If your module talks to an external dependency, ship a health indicator so consumers can register it with titan-health:

// src/foo.health.ts

import { Injectable } from '@omnitron-dev/titan';
import type { IHealthIndicator, HealthIndicatorResult }
from '@omnitron-dev/titan-health';

@Injectable()
export class FooHealthIndicator implements IHealthIndicator {
name = 'foo';

constructor(private readonly foo: FooService) {}

async check(): Promise<HealthIndicatorResult> {
try {
await this.foo.ping();
return { status: 'healthy' };
} catch (e) {
return { status: 'unhealthy', message: String(e) };
}
}
}

Export it as FooHealthIndicator + FOO_HEALTH_INDICATOR_TOKEN.

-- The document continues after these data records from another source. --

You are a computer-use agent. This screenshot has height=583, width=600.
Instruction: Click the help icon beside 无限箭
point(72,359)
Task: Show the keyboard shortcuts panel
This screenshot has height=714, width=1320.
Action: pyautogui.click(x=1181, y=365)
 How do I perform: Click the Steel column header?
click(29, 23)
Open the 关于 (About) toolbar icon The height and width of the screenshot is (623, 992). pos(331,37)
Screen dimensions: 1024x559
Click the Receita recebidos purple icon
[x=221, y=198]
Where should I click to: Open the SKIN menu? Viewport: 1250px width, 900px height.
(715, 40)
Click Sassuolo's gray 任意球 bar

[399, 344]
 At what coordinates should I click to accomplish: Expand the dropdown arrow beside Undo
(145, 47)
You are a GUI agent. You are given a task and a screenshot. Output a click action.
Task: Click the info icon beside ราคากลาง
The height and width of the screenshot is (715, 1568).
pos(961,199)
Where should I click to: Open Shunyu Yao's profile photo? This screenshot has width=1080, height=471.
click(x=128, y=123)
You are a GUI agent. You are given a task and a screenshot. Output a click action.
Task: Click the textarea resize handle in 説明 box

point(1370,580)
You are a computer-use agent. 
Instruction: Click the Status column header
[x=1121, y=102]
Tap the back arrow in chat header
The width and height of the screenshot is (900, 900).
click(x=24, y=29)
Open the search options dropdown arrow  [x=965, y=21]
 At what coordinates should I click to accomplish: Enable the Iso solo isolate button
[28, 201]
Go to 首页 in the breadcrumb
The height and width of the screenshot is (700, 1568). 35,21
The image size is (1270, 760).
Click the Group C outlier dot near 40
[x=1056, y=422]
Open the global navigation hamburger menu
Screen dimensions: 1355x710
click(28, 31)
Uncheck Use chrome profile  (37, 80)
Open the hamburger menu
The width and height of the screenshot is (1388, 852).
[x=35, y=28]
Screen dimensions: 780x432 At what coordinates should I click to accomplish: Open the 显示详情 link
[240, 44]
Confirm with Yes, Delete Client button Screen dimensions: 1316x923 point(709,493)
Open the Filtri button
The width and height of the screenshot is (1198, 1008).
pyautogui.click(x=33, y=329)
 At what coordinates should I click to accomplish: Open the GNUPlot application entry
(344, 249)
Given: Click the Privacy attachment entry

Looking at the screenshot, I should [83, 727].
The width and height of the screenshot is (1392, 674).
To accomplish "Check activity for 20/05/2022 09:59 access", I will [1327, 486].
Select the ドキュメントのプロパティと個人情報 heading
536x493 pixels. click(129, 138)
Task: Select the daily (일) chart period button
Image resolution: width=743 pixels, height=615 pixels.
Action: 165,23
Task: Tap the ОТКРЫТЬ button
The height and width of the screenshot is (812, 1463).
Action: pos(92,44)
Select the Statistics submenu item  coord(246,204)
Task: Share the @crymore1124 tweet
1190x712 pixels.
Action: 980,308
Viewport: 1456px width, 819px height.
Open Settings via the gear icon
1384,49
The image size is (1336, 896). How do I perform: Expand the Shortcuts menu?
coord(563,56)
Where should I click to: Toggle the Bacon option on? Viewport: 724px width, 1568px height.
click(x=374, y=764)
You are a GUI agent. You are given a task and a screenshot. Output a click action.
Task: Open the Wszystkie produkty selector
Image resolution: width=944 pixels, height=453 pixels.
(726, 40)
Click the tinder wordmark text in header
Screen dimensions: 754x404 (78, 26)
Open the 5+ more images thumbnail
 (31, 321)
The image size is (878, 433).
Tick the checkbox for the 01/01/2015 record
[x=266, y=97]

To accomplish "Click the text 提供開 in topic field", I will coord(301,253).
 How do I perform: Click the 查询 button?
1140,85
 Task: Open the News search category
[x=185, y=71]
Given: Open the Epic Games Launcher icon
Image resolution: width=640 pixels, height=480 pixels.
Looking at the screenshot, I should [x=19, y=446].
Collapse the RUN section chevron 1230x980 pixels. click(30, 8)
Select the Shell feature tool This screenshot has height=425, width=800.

Module conventions checklist

When your module is ready to share, verify:

  • @omnitron-dev/titan is a peerDependency (not dependency)
  • Module class is named TitanFooModule (matches official naming)
  • forRoot(options) returns DynamicModule with explicit providers / exports
  • forRootAsync(options) exists if options can come from another module
  • Every public export is in index.ts; nothing leaks via deep imports
  • Every DI token is typed (createToken<T>(name))
  • The main service is @Injectable()
  • Lifecycle hooks (onInit/onStart/onStop/onDestroy) implemented where state requires
  • Options interface is fully documented with JSDoc
  • README follows the official-module shape
  • Health indicator exported if module owns an external dependency
  • Test suite covers happy path + lifecycle + error cases

Publishing

For npm publish:

pnpm build
npm publish --access public

For inclusion in the Titan documentation:

  1. Add an entry under Community Modules with package URL + one-line purpose.
  2. Open a PR against omnitron-dev/omni referencing your repo, the maintenance commitment, and links to docs / tests.

Worked example — complete titan-foo

Putting it all together:

// src/index.ts (final state)

export { TitanFooModule } from './foo.module.js';
export { FooService } from './foo.service.js';
export { FooHealthIndicator } from './foo.health.js';

export {
FOO_SERVICE_TOKEN,
FOO_OPTIONS_TOKEN,
FOO_HEALTH_INDICATOR_TOKEN,
} from './foo.tokens.js';

export type {
IFooModuleOptions,
IFooModuleAsyncOptions,
} from './foo.types.js';

export { InjectFoo } from './foo.decorators.js';

Consumer:

import { TitanFooModule, InjectFoo, type FooService } from '@your-scope/titan-foo';

@Module({
imports: [TitanFooModule.forRoot({ apiKey: env.FOO_API_KEY })],
providers: [MyService],
})
class AppModule {}

@Injectable()
class MyService {
constructor(@InjectFoo() private readonly foo: FooService) {}

async fetchSomething() {
return this.foo.fetch('/data');
}
}

A consumer using your module shouldn't be able to tell whether it's official or community. That's the bar.